Saturday, January 22, 2011

Texas Ranger Fan Fest!

Today we fought the crowd of 400 billion and went to Fan Fest for the Texas Rangers. Didn't get any autographs but took lots of pictures, hit some baseballs, and ran into a few people that we knew. Not a bad way to spend a Saturday morning.



With the American League trophy




CJ Wilson


A very happy little boy!

Monday, January 17, 2011

Heehee

Have you seen this? It makes me laugh!

Excerpt from a Dog's Diary.....


8:00 am -- Dog food! My favorite thing!
9:30 am -- A car ride! My favorte thing!
9:40 am -- A walk in the park! My favorite thing!
10:30 am -- Got rubbed and petted! My favorite thing!
12:00 pm -- Lunch! My favorite thing!
1:00 pm -- Played in the yard! My favorite thing!
3:00 pm -- Wagged my tail! My favorite thing!
5:00 pm -- Milk bones! My favorite thing!
7:00 pm -- Got to play ball! My favorite thing!
8:00 pm -- Wow! Watched TV with the people! My favorite thing!
11:00 pm -- Sleeping on the bed! My favorite thing!


Excerpts from a cat's diary....



Day 983 of my captivity.
My captors continue to taunt me with bizarre little dangling objects. They dine lavishly on fresh meat, while the other inmates and I are fed hash or some sort of dry nuggets.

Although I make my contempt for the rations perfectly clear, I nevertheless must eat something in order to keep up my strength. In an attempt to disgust them, I once again vomit on the carpet.

The only thing that keeps me going is the dream of escape.

Today I decapitated a mouse and dropped its headless body at their feet. I had hoped this would strike fear into their hearts, since it clearly demonstrates what I am capable of. However, they merely made condescending comments about what a "good little hunter" I am.

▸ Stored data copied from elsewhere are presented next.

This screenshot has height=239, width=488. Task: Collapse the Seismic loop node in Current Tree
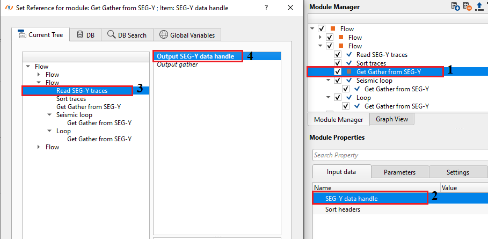(49, 115)
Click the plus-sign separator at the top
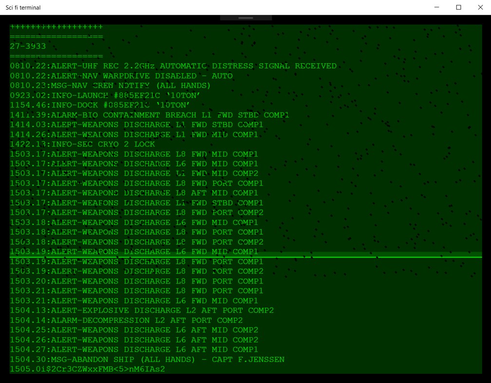This screenshot has width=491, height=383. pos(56,26)
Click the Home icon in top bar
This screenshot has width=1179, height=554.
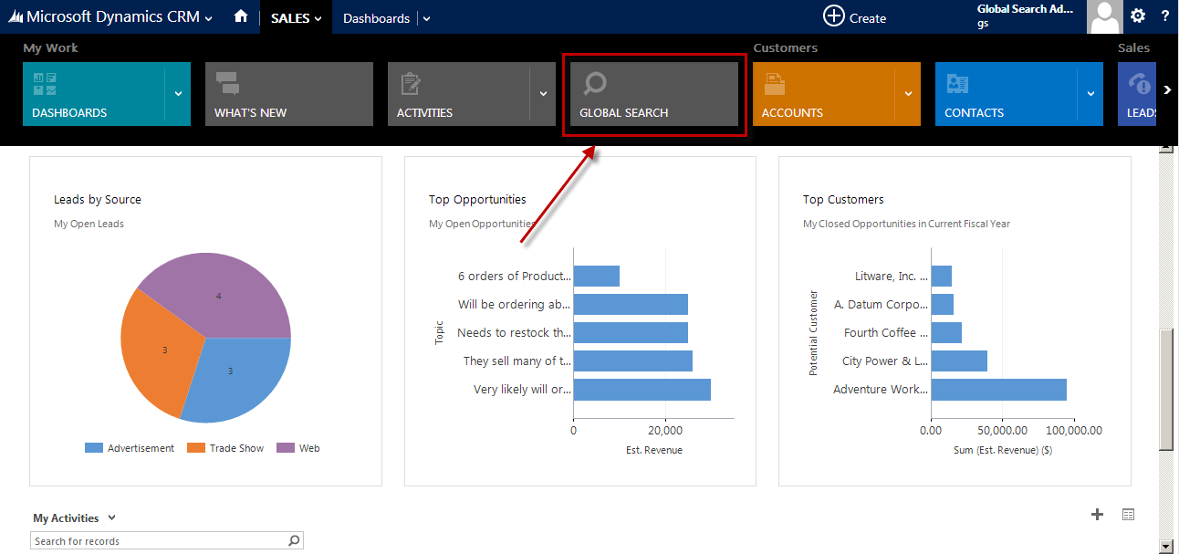[x=241, y=16]
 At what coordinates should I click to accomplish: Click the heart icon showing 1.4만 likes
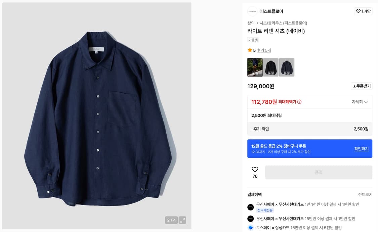[x=359, y=11]

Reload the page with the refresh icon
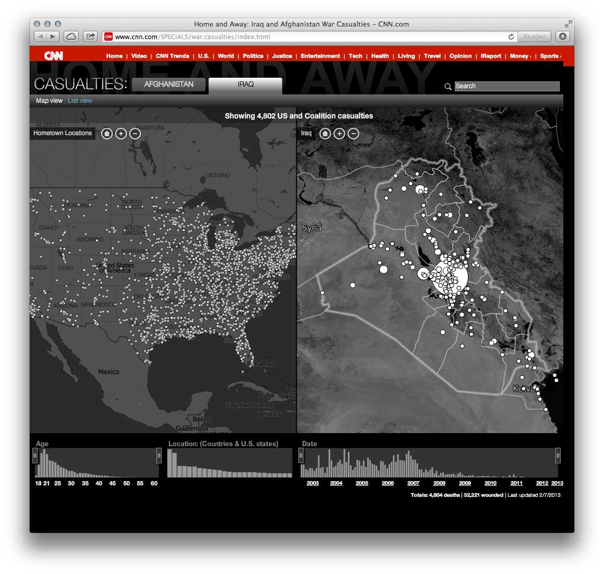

There was some sort of assembly of their accomplices tonight. I was placed in solitary confinement for the duration of the event. However, I could hear the noises and smell the food. I overheard that my confinement was due to the power of "allergies". I must learn what this means and how to use it to my advantage.

Today I was almost successful in an attempt to assassinate one of my tormentors by weaving around his feet as he was walking. I must try this again tomorrow -- but at the top of the stairs.

I am convinced that the other prisoners here are flunkies or snitches. The dog receives special privileges. He is regularly released -- and seems to be more than willing to return. He is obviously retarded.

The bird has got to be an informant. I observe him communicating with the guards regularly. I am certain that he reports my every move. My captors have arranged protective custody for him in an elevated cell, so he is safe. For now.